Dataset entries >>

BEGIN

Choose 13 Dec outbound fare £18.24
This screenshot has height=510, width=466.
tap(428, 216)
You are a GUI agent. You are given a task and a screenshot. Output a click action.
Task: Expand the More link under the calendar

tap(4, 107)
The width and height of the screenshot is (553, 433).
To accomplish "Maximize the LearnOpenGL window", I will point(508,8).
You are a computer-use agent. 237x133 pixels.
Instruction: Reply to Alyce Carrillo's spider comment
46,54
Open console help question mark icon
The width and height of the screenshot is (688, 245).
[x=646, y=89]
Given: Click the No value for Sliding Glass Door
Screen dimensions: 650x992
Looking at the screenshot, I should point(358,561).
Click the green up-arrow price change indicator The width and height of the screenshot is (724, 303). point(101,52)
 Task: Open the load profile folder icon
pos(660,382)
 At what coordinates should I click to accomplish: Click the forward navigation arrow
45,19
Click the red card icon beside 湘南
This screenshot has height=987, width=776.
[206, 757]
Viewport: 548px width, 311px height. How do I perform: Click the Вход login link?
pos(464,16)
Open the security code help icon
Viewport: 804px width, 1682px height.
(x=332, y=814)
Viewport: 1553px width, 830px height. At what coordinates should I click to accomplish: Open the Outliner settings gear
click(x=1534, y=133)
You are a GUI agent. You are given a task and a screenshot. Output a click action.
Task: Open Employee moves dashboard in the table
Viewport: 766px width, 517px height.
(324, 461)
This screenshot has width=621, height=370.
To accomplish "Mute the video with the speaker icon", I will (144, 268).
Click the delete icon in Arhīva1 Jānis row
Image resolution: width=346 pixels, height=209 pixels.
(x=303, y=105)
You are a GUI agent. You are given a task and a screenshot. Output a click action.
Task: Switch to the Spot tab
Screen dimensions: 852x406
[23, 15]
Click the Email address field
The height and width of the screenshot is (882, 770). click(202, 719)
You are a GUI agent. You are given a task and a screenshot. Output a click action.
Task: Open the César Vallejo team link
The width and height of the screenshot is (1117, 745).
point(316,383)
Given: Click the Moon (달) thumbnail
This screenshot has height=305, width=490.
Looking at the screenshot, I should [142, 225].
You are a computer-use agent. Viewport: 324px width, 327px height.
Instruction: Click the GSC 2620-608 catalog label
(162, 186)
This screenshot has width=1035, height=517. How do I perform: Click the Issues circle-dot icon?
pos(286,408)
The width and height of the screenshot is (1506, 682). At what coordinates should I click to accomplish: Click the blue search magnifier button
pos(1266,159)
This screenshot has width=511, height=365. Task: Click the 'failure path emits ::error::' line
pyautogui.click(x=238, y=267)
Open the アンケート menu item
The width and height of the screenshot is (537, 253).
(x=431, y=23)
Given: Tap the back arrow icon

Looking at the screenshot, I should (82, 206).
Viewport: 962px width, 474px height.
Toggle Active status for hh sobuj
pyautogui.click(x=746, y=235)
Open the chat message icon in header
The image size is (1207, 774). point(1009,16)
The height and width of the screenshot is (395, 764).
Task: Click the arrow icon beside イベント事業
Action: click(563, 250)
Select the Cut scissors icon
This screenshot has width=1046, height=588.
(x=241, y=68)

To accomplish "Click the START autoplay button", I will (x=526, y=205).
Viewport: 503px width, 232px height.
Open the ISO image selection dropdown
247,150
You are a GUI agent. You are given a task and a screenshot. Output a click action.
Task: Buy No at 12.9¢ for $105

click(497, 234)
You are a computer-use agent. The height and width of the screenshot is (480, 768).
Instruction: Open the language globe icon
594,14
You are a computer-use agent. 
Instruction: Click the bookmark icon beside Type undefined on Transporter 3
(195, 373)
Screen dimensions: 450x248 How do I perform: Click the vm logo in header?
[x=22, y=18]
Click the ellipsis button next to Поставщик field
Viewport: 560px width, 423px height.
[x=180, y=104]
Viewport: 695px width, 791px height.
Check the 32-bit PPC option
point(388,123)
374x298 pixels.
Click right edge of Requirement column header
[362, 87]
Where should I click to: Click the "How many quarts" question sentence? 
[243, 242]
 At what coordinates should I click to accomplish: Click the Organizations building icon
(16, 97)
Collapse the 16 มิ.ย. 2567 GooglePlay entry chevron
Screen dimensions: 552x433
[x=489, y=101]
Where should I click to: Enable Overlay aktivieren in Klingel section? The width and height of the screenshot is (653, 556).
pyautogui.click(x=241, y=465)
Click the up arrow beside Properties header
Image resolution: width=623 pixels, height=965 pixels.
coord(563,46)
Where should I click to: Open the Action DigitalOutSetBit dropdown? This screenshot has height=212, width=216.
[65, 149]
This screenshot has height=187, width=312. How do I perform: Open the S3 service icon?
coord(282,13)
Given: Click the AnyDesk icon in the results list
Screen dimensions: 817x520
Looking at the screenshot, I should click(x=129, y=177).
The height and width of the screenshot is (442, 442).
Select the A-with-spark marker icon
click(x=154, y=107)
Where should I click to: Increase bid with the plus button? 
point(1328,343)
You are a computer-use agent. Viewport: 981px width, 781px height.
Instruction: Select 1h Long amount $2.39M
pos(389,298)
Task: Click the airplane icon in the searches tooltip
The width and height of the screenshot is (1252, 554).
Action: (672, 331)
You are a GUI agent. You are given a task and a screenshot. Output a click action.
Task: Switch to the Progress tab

END

Task goal >> Would you filter the records and copy out each line containing "will"?

Solution to the problem >>
To accomplish "Maximize the LearnOpenGL window", I will point(508,8).
To accomplish "Mute the video with the speaker icon", I will (144, 268).
To accomplish "Click the START autoplay button", I will (x=526, y=205).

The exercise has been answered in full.